TASK STATEMENT: Write out again, please, the records below from the first line to the line holding "Viewport: 1208px width, 707px height.", inclusive, and nothing else.

═══ THE INPUT ═══

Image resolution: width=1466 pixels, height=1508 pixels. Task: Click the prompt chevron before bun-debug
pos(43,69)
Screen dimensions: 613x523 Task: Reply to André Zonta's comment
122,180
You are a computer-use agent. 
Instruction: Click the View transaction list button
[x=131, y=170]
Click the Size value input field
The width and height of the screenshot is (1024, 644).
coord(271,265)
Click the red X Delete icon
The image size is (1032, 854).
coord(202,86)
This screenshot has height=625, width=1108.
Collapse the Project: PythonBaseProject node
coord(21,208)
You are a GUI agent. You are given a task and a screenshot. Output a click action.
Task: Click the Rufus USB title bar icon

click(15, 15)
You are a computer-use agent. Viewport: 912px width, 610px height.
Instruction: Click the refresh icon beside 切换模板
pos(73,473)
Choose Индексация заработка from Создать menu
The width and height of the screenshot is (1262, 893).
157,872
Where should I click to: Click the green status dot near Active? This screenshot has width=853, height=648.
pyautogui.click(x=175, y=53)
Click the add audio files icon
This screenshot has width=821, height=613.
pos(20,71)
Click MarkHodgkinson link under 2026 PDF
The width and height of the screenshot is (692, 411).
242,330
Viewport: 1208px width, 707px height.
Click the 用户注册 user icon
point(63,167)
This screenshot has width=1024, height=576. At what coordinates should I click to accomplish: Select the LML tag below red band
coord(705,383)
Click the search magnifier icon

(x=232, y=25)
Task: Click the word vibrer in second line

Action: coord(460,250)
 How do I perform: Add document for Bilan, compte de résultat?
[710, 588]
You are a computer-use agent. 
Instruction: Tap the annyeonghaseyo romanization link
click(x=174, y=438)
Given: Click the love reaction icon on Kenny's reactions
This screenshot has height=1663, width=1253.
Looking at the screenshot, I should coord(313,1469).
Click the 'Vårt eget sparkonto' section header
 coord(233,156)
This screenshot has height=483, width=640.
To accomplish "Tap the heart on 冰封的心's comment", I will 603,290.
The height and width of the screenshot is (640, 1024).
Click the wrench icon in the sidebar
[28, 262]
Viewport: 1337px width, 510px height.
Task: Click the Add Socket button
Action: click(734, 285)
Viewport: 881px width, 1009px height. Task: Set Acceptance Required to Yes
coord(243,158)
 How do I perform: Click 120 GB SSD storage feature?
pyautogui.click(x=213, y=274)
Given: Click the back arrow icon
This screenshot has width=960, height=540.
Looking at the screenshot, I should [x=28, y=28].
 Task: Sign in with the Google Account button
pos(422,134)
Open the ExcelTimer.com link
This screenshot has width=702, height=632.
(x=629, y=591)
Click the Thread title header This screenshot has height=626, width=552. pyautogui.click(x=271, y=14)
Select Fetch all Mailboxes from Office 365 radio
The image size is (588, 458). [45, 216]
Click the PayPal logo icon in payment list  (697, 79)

═══

SOLUTION TO THIS EXERCISE:
Image resolution: width=1466 pixels, height=1508 pixels. Task: Click the prompt chevron before bun-debug
pos(43,69)
Screen dimensions: 613x523 Task: Reply to André Zonta's comment
122,180
You are a computer-use agent. 
Instruction: Click the View transaction list button
[x=131, y=170]
Click the Size value input field
The width and height of the screenshot is (1024, 644).
coord(271,265)
Click the red X Delete icon
The image size is (1032, 854).
coord(202,86)
This screenshot has height=625, width=1108.
Collapse the Project: PythonBaseProject node
coord(21,208)
You are a GUI agent. You are given a task and a screenshot. Output a click action.
Task: Click the Rufus USB title bar icon

click(15, 15)
You are a computer-use agent. Viewport: 912px width, 610px height.
Instruction: Click the refresh icon beside 切换模板
pos(73,473)
Choose Индексация заработка from Создать menu
The width and height of the screenshot is (1262, 893).
157,872
Where should I click to: Click the green status dot near Active? This screenshot has width=853, height=648.
pyautogui.click(x=175, y=53)
Click the add audio files icon
This screenshot has width=821, height=613.
pos(20,71)
Click MarkHodgkinson link under 2026 PDF
The width and height of the screenshot is (692, 411).
242,330
Viewport: 1208px width, 707px height.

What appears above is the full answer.